Speaking of sales, bankers should note that despite the issues at Wells Fargo as of late, cross-selling doesn't have to be a bad word. In fact, small business owners want their bank to cross-sell, according to a Barlow Research Associates Flash Panel.
The firm's survey found that the vast majority of respondents actually appreciate it when their bank proactively offers solutions. Indeed, 86% said that they would feel even more confident in the ability of their bank to meet their needs, if their relationship manager takes the time to truly understand how their business could be best served -- and then recommends the right products and services at the time they are most needed.
Meanwhile, a hefty 75% of respondents say they would actually buy more bank products and services, if the solutions were recommended at that time. Virtually all of the respondents say their bank should know the specifics of what they need, but only 39% say their bank is superior at this.
Now, we know that community bankers are masters at knowing their customers. However, timing is everything. So, make sure you ask different questions and dig a little deeper at times.

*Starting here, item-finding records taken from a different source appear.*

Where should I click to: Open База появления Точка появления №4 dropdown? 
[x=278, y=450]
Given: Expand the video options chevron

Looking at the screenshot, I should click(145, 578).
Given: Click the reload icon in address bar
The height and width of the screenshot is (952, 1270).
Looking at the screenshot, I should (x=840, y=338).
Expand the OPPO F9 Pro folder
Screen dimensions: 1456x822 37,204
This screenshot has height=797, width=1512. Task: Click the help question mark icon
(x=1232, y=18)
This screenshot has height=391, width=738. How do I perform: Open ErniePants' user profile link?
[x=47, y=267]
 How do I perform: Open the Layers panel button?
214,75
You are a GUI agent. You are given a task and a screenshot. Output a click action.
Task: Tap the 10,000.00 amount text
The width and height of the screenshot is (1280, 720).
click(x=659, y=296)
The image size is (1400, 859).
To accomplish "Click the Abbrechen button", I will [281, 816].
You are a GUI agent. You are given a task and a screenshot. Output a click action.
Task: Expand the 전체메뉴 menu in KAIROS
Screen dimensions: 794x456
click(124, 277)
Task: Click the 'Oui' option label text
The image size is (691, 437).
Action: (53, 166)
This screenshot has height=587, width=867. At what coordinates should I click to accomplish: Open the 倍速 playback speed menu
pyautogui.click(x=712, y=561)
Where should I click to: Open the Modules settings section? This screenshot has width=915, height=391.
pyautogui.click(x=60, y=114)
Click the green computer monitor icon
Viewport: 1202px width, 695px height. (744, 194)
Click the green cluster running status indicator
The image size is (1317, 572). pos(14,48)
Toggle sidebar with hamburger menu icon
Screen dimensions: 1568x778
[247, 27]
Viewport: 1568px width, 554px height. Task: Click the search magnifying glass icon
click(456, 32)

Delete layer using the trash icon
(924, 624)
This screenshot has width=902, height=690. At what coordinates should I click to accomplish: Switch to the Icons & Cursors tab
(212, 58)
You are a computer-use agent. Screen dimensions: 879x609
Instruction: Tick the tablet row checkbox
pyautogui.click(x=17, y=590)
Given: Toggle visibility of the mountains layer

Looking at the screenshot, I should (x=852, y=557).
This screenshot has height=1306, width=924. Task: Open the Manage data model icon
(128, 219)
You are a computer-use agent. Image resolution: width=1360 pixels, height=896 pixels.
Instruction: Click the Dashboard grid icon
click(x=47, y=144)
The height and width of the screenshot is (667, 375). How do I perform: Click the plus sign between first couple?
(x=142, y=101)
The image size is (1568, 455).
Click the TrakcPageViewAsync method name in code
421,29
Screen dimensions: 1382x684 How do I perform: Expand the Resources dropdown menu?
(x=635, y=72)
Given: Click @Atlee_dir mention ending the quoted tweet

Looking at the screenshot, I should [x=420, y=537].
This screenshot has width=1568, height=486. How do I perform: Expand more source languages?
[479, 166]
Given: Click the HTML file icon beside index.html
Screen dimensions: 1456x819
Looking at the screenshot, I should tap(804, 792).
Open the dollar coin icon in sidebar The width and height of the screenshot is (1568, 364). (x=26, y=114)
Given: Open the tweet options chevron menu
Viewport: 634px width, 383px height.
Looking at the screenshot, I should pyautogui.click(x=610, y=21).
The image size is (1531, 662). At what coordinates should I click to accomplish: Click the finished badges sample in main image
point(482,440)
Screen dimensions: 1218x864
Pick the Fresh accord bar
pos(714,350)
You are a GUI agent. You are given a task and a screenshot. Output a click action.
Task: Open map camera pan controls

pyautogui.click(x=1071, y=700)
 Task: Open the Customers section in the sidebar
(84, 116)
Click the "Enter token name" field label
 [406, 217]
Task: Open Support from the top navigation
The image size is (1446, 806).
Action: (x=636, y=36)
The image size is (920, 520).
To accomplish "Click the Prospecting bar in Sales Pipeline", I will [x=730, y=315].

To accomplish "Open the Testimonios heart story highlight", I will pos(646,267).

Small business owners particularly like it when their bank actively monitors their account for atypical activity resulting in unexpected fees, and then recommends solutions to better manage the account. Respondents felt this made the relationship stronger and gave them confidence in knowing that their bank was helping them when they needed it.
Cross-selling the right way can also lead to more referrals. One respondent stated that if a bank is proactive in helping them find solutions, they would do all their business there and refer others as well. A referral program could help reward your customers for this type of high-level compliment. However, the point is not that you need the referral program for referrals, but that you are thanking your loyal customers for their trust in referring friends and family to your bank.
So how can banks make sure they are cross-selling the right way? Start with those customers that have just a few services and try to fill one more need. Regular discussions with your customer facing teams will help identify the best product or service opportunities for each customer. Then, once you have a good idea of the direction of a given business, you can set up tailored communication campaigns. These can be boosted by using advanced analytics to flag when particular solutions would be most useful. Teams could also be armed with analytical tools that immediately generate custom sales documents, automatic follow-up emails, or referral forms.
If done the right way, cross-selling doesn't have to turn off small business customers. Indeed, if you look and listen for not only what they need, but also when they need it, customers will be happy to give you a larger share of their business, greater loyalty and enthusiastic referrals.
Good luck out there as you work to build your pipeline of customer opportunities and continue to help small business owners in your community.